Buy Link: Embrace
Author: Megan Derr
Rating: 4 stars
Guest Review by Sammy
He leaned in close, until his words were almost more an impression than actual sound, so close that Aubrey had only to twitch and those lips would be against his, and he hated himself for even thinking it. “Your blood I have tasted, and so to you I belong.”
I must begin by admitting to a slight fascination with vampires…no, not the Edward Cullen of Twilight type, more the mysterious, hunky, really hot kind…and Megan Derr provides me with the perfect example of just such a creature in her novel Embrace.
Embrace is set in an undetermined country during what appears to be the Victorian age. There is talk of gentry and commoners. There is an allusion to “poppy fever”—a quaint expression used to describe opiate (laudanum) addicts. And there is the most interesting concept of slaves, or “pets” as they are euphemistically called. But these pets are not human—no, these are vampires, although that name is rarely uttered when talking about one’s “pet” in good society.
The story begins with a flashback. A young boy, Aubrey, is traveling with his mother and a woman named Mina (we later come to find that Mina was his mother’s pet). While on the road, the carriage is stopped and both women get out to check on what is happening, leaving the young boy inside. By the flashback’s end, we see the boy’s father arriving to discover both women dead and his son covered in blood, but otherwise unscathed. From there we are taken to the present day and find that Aubrey’s father has summoned him home from university. Theirs is an uneasy and oft times angry relationship, with both trying to outdo one another in the obstinacy department. Also living at home is Aubrey’s sickly sister Carmilla, and his cold and sarcastic cousin, Gille.

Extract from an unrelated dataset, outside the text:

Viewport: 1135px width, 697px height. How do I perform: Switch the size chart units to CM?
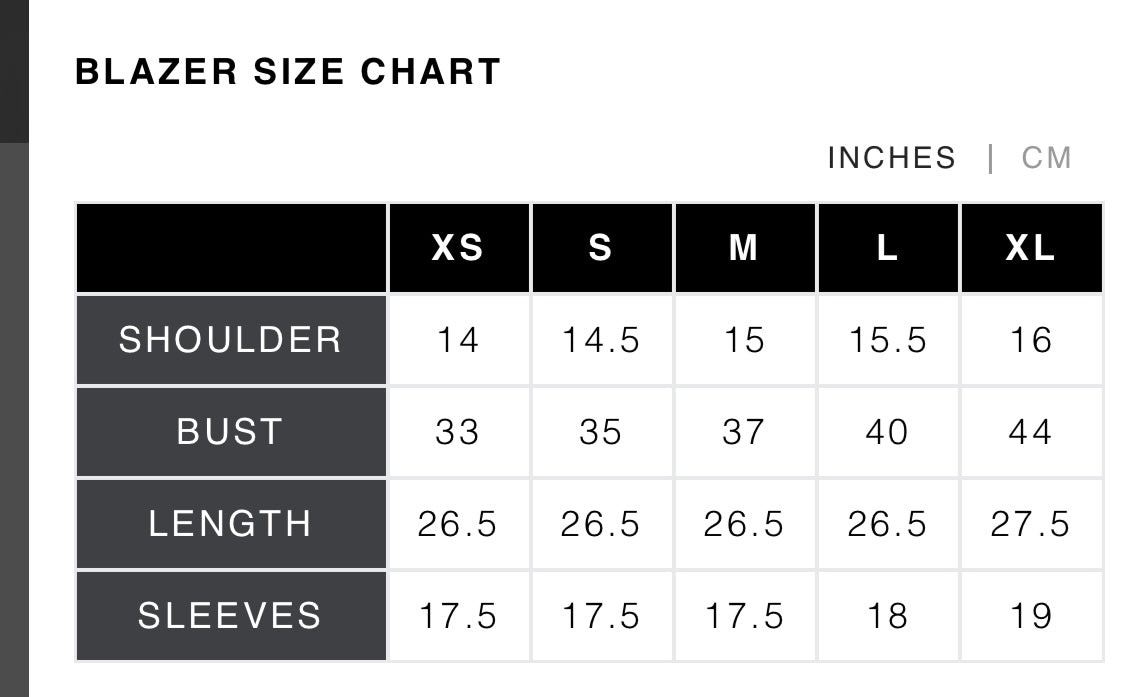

As the story progresses, the mystery surrounding his mother’s death deepens and current odd happenings pull Aubrey further into the more sinister aspects surrounding her death. Upon arriving home, Aubrey is greeted with a gift from his father, a pet—tall, handsome, and rather self-possessed for a “slave.” Ruthven glides into Aubrey’s life, much to his dismay, for you see Aubrey despises the idea of anyone being enslaved. Add to that the fact that vampires must feed regularly off their master and that once having done so, they are tied to their master and can only drink from him/her for the rest of their existence, and we find that Aubrey is simply beside himself with anger at having been gifted with such a slave. After discovering Ruthven in his mother’s locked bedroom, Aubrey also finds evidence that his mother, Mina, AND his father were all actively pushing for the dissolution of slavery and, indeed, this is why his mother and her pet were brutally murdered. When Aubrey confronts his father and angrily insists on taking up the cause, his father forbids it and Ruthven begins a determined assault of a sensual nature to dissuade Aubrey from his projected course as well. Aubrey finds himself falling under Ruthven’s seductive spell and is unable to do anything about it.
In the meanwhile, a second story thread begins to develop concerning Gille, his estrangement from his father (twin brother to Aubrey’s father), and his sometimes sexually violent affair with the family physician, Stregoni or “Carrot” as Gille calls him. Gille too has a pet (Francois) that is jealous of the ongoing affair between Stregoni and his master. This side story weaves in and out of the main story line and is fascinating in and of itself. Gille’s father, having lost Gille’s mother in childbirth, has gone mad, is hooked on laudanum, and viciously hates his son whom he blames for the death of his wife during his birth. At one point, Stregoni rescues a similarly drugged and beaten Gille from his father’s maniacal clutches, barely escaping with their lives.
These two story lines weave in and out of one another and are exciting to read, drawing us in to their mystery, passion, and drama. Had Derr left the story just here, I am more than sure I would have given this novel a five star rating. This was a well-written mystery, taut with drama, and fun to unravel. The characters were so well defined, pulling us in, stirring our emotions and causing us to sit on the edge of our seat more than once when their lives were threatened. However, the additional storyline of an ailing sister left me disbelieving and a bit disappointed at how neatly it was resolved. As fantastical as the novel already was, her story simply did not draw me in, and, in fact, left me shaking my head at the need for its existence at all. Carmilla, Aubrey’s sister, seemed like an afterthought rather than an important piece to the overall puzzle and already dynamic storyline. Without going into great detail (for to do so would ruin the ending of the novel), I will suffice it to say that her addition to the story left me disbelieving and a little unsatisfied with its convenient resolution.
Overall, this was a minor annoyance in what was a really solid gothic romantic mystery! If you enjoy reading about this era and solving a good mystery to boot, I highly recommend this novel to you!